start Given data
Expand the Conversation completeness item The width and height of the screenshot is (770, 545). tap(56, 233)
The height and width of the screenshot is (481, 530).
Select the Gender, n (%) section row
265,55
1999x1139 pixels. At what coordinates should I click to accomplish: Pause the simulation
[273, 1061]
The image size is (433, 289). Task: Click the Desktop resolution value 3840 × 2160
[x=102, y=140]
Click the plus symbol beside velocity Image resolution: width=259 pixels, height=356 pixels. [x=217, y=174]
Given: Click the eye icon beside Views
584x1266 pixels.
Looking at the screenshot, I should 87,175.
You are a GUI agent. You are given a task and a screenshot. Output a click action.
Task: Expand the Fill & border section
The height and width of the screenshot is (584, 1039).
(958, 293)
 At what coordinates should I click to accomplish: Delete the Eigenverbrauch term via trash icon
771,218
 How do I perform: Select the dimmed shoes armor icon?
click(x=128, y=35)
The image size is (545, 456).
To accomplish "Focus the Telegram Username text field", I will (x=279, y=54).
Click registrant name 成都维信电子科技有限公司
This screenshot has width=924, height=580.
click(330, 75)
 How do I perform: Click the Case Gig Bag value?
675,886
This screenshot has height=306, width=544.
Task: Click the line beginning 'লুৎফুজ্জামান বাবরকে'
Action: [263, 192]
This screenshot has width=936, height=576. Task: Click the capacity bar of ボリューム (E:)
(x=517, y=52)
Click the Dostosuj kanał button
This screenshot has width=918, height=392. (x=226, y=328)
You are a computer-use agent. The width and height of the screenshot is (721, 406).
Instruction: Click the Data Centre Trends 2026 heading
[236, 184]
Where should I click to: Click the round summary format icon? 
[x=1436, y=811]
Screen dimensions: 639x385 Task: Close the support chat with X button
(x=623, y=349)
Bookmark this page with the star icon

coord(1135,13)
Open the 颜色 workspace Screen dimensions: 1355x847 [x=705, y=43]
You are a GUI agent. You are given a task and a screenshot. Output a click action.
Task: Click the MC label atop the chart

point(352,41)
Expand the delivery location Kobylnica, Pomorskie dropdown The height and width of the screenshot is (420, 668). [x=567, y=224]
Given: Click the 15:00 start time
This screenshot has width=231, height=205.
end Given data
- [What to produce]: Please show each line of the records that contains the word "value", treating uppercase and lowercase as different.

- [Reply to the task]:
The image size is (433, 289). Task: Click the Desktop resolution value 3840 × 2160
 How do I perform: Click the Case Gig Bag value?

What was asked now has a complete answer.